(Exercise inputs)

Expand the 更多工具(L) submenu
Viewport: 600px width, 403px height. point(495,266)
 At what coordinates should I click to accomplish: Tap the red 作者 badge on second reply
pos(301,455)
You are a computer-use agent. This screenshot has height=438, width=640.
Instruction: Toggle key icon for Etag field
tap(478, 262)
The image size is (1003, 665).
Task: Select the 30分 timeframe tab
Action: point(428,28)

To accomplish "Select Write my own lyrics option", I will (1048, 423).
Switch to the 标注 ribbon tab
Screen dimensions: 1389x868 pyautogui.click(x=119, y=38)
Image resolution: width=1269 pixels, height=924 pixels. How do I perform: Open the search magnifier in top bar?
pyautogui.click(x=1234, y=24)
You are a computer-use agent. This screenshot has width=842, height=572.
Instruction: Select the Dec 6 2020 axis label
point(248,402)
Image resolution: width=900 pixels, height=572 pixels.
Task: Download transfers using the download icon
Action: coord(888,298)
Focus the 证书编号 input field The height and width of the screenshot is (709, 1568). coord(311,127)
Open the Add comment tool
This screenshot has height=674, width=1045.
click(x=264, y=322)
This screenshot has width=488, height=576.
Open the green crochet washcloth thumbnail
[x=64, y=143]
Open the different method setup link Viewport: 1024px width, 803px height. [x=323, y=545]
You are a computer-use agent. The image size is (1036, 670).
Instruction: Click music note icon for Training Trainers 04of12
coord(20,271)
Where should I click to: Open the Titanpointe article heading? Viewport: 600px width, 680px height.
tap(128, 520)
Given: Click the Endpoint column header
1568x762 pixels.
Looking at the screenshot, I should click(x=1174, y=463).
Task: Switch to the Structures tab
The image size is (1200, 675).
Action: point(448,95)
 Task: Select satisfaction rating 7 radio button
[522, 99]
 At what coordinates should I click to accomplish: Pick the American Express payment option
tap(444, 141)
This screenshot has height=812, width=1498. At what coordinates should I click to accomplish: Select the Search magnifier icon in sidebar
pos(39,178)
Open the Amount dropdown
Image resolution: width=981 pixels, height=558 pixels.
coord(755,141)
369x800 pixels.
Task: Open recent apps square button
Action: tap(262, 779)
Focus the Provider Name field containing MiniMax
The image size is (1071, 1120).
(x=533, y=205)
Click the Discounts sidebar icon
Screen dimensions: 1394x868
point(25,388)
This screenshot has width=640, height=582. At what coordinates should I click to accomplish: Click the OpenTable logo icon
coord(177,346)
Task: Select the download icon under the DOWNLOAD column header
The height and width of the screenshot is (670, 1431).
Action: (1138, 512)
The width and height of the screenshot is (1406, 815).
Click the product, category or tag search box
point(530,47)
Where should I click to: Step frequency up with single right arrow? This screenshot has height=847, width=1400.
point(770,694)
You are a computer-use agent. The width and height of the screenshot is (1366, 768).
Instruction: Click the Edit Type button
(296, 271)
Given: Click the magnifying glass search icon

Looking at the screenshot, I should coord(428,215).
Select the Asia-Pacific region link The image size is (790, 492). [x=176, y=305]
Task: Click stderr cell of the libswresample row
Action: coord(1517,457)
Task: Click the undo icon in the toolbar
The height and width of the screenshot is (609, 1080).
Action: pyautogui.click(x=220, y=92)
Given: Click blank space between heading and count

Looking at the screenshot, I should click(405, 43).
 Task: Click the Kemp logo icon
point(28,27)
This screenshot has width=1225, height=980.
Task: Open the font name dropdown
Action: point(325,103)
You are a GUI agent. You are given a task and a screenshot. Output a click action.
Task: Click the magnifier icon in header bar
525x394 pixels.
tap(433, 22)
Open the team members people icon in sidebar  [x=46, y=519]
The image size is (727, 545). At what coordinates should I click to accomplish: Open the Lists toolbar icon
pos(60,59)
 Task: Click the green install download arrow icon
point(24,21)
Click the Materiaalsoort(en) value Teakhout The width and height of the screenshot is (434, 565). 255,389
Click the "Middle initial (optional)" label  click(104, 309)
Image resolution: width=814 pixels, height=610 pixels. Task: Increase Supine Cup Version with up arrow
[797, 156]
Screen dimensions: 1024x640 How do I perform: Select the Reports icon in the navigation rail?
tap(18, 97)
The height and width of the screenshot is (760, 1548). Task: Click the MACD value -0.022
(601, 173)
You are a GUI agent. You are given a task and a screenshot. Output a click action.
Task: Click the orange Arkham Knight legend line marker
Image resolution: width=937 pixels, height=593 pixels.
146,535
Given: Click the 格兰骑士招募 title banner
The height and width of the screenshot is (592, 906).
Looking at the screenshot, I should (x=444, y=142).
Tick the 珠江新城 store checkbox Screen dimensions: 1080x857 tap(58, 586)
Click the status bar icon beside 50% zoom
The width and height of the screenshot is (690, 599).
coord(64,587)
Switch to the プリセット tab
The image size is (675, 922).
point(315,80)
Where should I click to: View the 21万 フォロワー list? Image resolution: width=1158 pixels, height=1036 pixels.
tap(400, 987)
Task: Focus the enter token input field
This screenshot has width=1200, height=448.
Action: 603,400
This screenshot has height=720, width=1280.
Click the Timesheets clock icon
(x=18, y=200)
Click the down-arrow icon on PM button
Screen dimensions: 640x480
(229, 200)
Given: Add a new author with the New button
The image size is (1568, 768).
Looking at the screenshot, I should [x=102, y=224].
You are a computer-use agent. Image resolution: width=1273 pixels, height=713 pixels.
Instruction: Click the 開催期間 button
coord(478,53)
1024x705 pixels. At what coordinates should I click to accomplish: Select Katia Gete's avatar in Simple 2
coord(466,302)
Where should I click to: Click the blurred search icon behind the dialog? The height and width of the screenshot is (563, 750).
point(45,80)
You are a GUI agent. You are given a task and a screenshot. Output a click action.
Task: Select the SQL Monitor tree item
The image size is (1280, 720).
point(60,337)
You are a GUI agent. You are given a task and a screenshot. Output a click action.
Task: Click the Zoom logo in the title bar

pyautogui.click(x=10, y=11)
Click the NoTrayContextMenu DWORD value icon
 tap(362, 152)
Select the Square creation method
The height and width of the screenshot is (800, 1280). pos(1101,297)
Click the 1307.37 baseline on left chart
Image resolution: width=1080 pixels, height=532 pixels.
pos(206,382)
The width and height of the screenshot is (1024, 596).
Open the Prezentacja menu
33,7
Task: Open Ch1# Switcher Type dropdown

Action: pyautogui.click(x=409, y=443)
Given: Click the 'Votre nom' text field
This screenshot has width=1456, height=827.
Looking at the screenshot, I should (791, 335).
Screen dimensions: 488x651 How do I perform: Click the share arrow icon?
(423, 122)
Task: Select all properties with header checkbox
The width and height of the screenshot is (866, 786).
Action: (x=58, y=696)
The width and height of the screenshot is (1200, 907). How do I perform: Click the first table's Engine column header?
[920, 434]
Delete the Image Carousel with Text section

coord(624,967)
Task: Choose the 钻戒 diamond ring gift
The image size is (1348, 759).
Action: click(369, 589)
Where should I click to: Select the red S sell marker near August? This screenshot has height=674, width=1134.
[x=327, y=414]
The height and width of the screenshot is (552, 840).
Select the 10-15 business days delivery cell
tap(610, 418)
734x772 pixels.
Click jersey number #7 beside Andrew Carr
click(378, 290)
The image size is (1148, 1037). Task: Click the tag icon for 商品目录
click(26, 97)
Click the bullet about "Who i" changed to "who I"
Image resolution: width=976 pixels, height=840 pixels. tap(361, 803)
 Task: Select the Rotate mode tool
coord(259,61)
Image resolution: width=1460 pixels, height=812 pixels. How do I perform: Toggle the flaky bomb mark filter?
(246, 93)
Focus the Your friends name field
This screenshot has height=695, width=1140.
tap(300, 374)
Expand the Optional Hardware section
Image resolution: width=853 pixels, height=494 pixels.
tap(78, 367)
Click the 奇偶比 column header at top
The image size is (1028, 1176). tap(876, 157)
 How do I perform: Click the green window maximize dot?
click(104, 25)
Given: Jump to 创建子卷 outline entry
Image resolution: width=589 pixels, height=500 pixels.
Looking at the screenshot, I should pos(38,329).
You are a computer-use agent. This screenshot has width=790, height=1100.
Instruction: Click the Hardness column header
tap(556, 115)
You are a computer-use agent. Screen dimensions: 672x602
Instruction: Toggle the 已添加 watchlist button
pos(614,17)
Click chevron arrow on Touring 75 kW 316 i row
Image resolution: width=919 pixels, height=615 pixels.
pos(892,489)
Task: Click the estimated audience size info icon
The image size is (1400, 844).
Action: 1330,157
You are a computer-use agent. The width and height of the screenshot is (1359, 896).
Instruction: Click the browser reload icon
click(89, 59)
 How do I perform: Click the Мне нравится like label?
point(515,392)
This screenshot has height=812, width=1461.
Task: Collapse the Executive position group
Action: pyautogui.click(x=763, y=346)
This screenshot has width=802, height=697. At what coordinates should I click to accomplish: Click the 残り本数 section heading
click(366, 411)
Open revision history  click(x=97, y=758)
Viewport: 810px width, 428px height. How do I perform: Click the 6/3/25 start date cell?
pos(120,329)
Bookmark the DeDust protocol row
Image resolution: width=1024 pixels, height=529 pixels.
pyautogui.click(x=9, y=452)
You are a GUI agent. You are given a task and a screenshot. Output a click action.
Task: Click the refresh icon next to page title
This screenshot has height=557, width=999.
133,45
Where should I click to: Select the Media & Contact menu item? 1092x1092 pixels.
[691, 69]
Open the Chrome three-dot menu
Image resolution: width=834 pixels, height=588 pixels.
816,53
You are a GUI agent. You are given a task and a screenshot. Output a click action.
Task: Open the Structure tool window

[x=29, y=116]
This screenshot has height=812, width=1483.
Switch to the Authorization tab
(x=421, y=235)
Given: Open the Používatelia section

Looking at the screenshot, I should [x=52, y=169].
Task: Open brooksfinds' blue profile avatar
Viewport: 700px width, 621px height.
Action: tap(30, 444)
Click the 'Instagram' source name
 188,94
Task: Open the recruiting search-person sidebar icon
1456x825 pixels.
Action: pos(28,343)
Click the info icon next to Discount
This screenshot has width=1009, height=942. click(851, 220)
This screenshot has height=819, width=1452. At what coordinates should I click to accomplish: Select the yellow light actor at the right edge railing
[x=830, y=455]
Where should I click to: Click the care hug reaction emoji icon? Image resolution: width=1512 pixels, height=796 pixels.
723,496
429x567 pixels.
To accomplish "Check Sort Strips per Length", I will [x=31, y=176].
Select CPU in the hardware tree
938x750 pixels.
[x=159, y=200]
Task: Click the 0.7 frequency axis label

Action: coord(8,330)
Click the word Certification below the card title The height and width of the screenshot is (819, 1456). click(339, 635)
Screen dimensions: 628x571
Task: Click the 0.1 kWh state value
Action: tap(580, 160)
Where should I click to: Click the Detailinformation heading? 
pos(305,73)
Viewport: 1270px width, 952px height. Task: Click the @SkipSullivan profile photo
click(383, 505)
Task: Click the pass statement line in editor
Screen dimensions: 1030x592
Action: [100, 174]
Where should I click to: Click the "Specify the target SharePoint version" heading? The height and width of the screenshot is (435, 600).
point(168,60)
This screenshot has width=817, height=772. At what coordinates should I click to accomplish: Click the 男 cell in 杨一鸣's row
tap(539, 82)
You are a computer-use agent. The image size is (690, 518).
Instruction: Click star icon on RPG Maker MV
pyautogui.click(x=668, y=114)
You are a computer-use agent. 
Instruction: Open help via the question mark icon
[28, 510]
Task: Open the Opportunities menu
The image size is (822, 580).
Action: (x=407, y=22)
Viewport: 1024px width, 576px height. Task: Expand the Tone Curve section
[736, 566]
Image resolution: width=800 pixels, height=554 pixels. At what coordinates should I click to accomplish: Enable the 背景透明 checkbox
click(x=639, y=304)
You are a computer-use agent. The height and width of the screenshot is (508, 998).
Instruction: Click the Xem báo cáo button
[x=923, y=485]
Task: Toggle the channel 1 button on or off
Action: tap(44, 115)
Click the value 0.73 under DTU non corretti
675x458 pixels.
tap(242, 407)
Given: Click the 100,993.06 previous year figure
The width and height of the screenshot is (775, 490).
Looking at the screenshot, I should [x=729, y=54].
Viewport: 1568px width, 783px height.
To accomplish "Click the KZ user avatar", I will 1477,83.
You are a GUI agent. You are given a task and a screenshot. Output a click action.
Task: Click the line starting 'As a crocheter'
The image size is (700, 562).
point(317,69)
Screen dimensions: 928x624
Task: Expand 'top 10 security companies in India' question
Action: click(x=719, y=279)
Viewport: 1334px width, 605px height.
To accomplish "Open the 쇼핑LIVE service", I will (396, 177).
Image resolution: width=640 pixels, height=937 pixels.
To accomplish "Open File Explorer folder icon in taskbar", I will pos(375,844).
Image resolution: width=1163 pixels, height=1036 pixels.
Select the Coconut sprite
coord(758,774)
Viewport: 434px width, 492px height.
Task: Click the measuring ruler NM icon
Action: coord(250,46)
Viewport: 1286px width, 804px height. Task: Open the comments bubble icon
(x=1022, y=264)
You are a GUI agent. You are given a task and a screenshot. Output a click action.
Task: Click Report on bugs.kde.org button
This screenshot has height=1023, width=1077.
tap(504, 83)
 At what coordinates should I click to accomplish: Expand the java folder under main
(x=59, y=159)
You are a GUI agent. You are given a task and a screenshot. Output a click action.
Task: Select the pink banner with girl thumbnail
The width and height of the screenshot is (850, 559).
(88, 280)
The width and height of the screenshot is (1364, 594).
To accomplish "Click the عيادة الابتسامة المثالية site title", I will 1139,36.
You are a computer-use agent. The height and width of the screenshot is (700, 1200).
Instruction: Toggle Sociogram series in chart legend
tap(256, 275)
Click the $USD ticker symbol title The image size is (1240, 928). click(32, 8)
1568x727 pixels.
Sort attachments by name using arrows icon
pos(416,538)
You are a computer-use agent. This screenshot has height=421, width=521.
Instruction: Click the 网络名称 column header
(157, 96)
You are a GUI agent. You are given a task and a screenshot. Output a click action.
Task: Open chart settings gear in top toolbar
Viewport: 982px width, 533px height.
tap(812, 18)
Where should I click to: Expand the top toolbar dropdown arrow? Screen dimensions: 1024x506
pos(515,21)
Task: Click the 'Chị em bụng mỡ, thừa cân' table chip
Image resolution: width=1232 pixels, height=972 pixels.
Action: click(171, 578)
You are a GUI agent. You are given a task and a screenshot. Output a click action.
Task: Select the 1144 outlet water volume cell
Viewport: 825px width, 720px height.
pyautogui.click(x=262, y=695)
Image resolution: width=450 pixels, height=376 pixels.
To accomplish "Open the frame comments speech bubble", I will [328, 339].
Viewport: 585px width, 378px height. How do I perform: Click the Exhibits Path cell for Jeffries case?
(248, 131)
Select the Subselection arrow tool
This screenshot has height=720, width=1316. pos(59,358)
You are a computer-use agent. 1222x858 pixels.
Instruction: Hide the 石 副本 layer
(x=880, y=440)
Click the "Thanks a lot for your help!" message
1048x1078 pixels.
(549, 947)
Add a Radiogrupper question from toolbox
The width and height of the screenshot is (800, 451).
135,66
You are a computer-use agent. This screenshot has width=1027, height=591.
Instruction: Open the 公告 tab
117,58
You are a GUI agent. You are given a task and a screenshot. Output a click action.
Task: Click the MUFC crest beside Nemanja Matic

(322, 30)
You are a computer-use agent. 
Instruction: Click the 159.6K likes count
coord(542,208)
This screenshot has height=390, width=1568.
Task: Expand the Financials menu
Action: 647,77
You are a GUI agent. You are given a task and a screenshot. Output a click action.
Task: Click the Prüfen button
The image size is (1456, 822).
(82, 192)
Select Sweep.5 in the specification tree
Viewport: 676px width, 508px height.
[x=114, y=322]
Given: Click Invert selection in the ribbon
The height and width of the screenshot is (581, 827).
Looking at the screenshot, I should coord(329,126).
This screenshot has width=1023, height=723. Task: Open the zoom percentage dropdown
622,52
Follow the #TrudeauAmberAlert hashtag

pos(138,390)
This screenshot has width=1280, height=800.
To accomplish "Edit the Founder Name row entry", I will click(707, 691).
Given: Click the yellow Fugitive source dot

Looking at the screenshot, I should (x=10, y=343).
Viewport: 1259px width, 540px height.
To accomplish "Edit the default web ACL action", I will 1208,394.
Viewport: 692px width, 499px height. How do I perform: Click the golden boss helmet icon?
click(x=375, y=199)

(End Exercise inputs)

Take the records above and return, word for word, only the lines that fall from the line with "Open the Prezentacja menu" to the line with "Task: Select all", both of them included.

Task result
Open the Prezentacja menu
33,7
Task: Open Ch1# Switcher Type dropdown

Action: pyautogui.click(x=409, y=443)
Given: Click the 'Votre nom' text field
This screenshot has width=1456, height=827.
Looking at the screenshot, I should (791, 335).
Screen dimensions: 488x651 How do I perform: Click the share arrow icon?
(423, 122)
Task: Select all properties with header checkbox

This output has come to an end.